In his retirement, Dale has written two books and several journal articles on historical subjects ranging from the downfall of Sir Walter Raleigh to medieval pilgrimage. He
was elected a Fellow of The Royal Historical Society in 2014.

In 2026, Dale's essay, "How the Church Commissioners relied on bogus history to denounce their predecessors and vilify their own Church," appeared on History Reclaimed, the website founded by Cambridge University Professor Emeritus of French History Robert Tombs. The web publication argues that demands for enslavement reparations result in "nihilistic destruction [...] damaging to democracy and to a free society." According to the BBC, Dale's research has stalled the work of the Church of England's Project Spire, "a £100m fund aimed at making amends, primarily by investing in communities affected by the legacy of slavery in the UK, Africa and the Caribbean."

==Selected Short Works==
- Dale, R.S. Bank Supervision Around the World, Group of Thirty, New York, 1982, pp. 74.
- Dale, R.S. and Mattione, R. Managing Global Debt, Brookings Institution, Washington DC, 1983, pp. 50.
- Dale, R.S. (with S.H. Thomas). The Role of Credit Ratings in the Basel Capital Adequacy Proposals, ECMI Short Paper No. 2, December 2000, pp. 76.
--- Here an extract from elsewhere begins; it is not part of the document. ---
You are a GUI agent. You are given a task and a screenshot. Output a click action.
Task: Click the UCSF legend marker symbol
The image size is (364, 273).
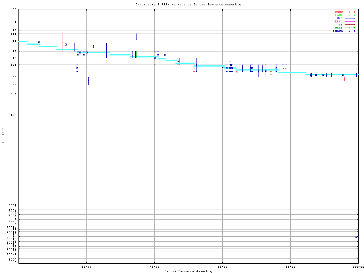349,28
==Selected Journal Articles==
- Dale, R.S. Reflections on the BCCI Affair, The International Lawyer (US), Winter 1992, pp. 949 – 961.
- Dale, R.S. The London Clearing House: Managing Risk in Derivatives Markets, Banking and Finance Law Review, 13 (2), 1998, pp. 434 – 453.
- Dale, R.S. and Wolfe, Simon. The Structure of Financial Regulation, Journal of Financial Regulation and Compliance, December 1998 (paper presented at World Bank Conference, El Salvador, July 1998), pp. 326–350.
- Dale, R.S. Risk Management and Public Policy in Clearing, Payment and Settlement Systems, International Finance (Blackwells) December 1998, pp. 229 – 259.
- Dale, R.S. Deposit Insurance in Theory and Practice, Journal of Financial Regulation and Compliance, February 2000, pp. 36 – 56.
- Dale, R.S., Johnson, J., and Tang, L. Financial Markets Can Go Mad: Evidence from the South Sea Bubble, Economic History Review, May 2005, pp. 233 – 271.
- Dale, R.S., Johnson, J., and Tang, L. Pitfalls in the Quest for South Sea Rationality, Economic History Review, May 2007, pp. 766 – 772.
- Dale, R.S. (with Bell, A.). The Medieval Pilgrimage Business, Enterprise and Society, September 2011, pp. 601 – 627.
- Dale, R.S. The Death of an Alleged Heretic, Richard Hunne (d. 1514), Explained, Reformation and Renaissance Review, July 2013, pp. 133–153.

==Books==
- Dale, R.S. Anti-dumping Law in a Liberal Trade Order, Macmillan Press, 1979, St Martin's Press USA, 1980, pp. 237.
- Dale, R.S. The Regulation of International Banking, Woodhead-Faulkner, 1984 and Prentice-Hall USA, 1985, pp. 208.
- Dale, R.S. International Banking Deregulation: The Great Banking Experiment, Blackwells, 1992, pp. 211.
- Dale, R.S. Risk and Regulation in Global Securities Markets, Chichester, John Wiley 1996, pp. 342 (Chinese edition, Science and Culture Publishing House, Hong Kong, 1999).
- Dale, R.S. The First Crash: lessons from the South Sea Bubble, Princeton University Press, 2004, pp. 194.
- Dale, R.S. Napoleon is Dead! Lord Cochrane and the Great Stock Exchange Scandal, Sutton Publishing, 2006, pp. 240.
- Dale, R.S. Who killed Sir Walter Ralegh? History Press, 2011, pp. 190.